QUOTED PASSAGE
#####
People and organisations
- President: José Miguel de Velasco
- No. of ministers: 4
- Total no. of members: 5 (incl. former members)

History
- Predecessor: Cabinet of Eusebio Guilarte
- Successor: Cabinet of Manuel Isidoro Belzu

= Cabinet of José Miguel de Velasco IV =

1848 Bolivian presidential administration

The Velasco IV Cabinet constituted the 16th cabinet of the Bolivian Republic. It was formed on 4 February 1848, 17 days after José Miguel de Velasco was reinstalled) as the 4th president of Bolivia following a coup d'état, succeeding the Guilarte Cabinet. It was dissolved on 16 October 1848 when acting president José María Linares merged all ministerial portfolios into a singular General Secretariat and was succeeded by the Cabinet of Manuel Isidoro Belzu.
#####
(Collected data entries)
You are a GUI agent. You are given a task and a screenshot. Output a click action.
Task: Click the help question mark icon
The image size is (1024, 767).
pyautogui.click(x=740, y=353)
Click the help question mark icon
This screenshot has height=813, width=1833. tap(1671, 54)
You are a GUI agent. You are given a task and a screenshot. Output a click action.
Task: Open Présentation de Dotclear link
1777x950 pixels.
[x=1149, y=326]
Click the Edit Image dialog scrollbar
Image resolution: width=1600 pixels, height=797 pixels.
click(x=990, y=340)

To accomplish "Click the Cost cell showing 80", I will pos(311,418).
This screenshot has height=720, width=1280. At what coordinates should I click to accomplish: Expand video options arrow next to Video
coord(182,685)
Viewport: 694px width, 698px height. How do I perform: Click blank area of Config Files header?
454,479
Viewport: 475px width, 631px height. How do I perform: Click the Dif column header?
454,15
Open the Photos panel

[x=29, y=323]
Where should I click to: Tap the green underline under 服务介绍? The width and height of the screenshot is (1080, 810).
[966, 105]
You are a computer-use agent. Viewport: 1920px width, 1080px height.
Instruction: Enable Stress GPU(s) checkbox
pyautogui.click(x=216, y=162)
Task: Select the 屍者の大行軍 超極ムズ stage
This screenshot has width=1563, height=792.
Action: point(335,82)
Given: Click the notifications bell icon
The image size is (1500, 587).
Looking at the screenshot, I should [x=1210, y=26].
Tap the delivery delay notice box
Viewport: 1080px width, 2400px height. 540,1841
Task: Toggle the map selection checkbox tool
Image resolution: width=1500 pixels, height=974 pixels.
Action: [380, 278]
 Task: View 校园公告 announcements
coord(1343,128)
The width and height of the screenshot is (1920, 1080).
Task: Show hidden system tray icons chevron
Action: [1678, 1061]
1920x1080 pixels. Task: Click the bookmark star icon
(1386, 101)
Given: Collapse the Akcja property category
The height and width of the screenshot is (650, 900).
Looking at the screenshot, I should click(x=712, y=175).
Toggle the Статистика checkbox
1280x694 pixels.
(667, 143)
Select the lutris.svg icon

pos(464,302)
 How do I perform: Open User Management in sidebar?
#####
AIM A
Write out the passage on the Velasco IV Cabinet starting at "1848 Bolivian presidential" and ending at "Manuel Isidoro Belzu.", switching "dissolved" to "disbanded".
AIM B
According to the passage on the Velasco IV Cabinet, on what date was that cabinet formed?

EXPECTED OUTPUT A
1848 Bolivian presidential administration

The Velasco IV Cabinet constituted the 16th cabinet of the Bolivian Republic. It was formed on 4 February 1848, 17 days after José Miguel de Velasco was reinstalled) as the 4th president of Bolivia following a coup d'état, succeeding the Guilarte Cabinet. It was disbanded on 16 October 1848 when acting president José María Linares merged all ministerial portfolios into a singular General Secretariat and was succeeded by the Cabinet of Manuel Isidoro Belzu.

EXPECTED OUTPUT B
4 February 1848